**Prompt**
Pick out every line in the rows below that contains the word "title", and copy each of those lines.

+ + + + +

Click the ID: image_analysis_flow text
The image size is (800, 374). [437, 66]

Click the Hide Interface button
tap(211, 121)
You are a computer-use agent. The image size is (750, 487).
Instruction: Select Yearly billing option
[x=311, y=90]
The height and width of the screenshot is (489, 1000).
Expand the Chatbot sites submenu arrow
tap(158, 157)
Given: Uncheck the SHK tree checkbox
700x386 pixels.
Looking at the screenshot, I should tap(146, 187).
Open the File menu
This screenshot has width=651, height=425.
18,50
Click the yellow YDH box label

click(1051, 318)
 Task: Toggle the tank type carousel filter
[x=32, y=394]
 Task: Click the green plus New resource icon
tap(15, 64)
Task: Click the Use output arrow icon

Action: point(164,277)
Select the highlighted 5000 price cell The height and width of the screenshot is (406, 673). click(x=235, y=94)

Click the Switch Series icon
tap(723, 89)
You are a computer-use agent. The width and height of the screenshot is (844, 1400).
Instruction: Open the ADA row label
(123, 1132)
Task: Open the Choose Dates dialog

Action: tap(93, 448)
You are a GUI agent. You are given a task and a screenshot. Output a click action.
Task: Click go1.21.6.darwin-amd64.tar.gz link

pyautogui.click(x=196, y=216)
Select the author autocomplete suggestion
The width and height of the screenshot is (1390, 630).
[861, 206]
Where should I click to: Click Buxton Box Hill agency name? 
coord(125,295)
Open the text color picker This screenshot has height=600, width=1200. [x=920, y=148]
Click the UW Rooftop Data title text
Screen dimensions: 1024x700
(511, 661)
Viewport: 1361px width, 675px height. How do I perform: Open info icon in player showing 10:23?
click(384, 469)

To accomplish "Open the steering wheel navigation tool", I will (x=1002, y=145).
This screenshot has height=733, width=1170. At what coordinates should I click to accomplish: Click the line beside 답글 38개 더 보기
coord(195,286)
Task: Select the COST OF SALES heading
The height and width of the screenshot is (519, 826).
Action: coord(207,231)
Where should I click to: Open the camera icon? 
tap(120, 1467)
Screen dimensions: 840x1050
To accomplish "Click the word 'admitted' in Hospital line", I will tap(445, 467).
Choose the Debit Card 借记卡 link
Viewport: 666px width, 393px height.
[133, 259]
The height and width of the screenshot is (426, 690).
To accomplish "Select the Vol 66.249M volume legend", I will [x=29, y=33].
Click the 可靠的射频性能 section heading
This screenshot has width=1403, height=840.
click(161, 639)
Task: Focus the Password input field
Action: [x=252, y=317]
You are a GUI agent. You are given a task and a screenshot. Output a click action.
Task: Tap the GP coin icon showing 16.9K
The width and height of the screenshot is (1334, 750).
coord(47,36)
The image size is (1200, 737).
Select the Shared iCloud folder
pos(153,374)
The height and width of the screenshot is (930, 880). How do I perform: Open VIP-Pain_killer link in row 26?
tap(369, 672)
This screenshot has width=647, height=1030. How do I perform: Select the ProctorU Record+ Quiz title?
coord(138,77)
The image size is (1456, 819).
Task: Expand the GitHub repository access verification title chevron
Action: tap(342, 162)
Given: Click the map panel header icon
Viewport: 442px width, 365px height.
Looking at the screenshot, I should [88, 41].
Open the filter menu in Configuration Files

+ + + + +

**Reply**
Click the UW Rooftop Data title text
This screenshot has width=647, height=1030. How do I perform: Select the ProctorU Record+ Quiz title?
Task: Expand the GitHub repository access verification title chevron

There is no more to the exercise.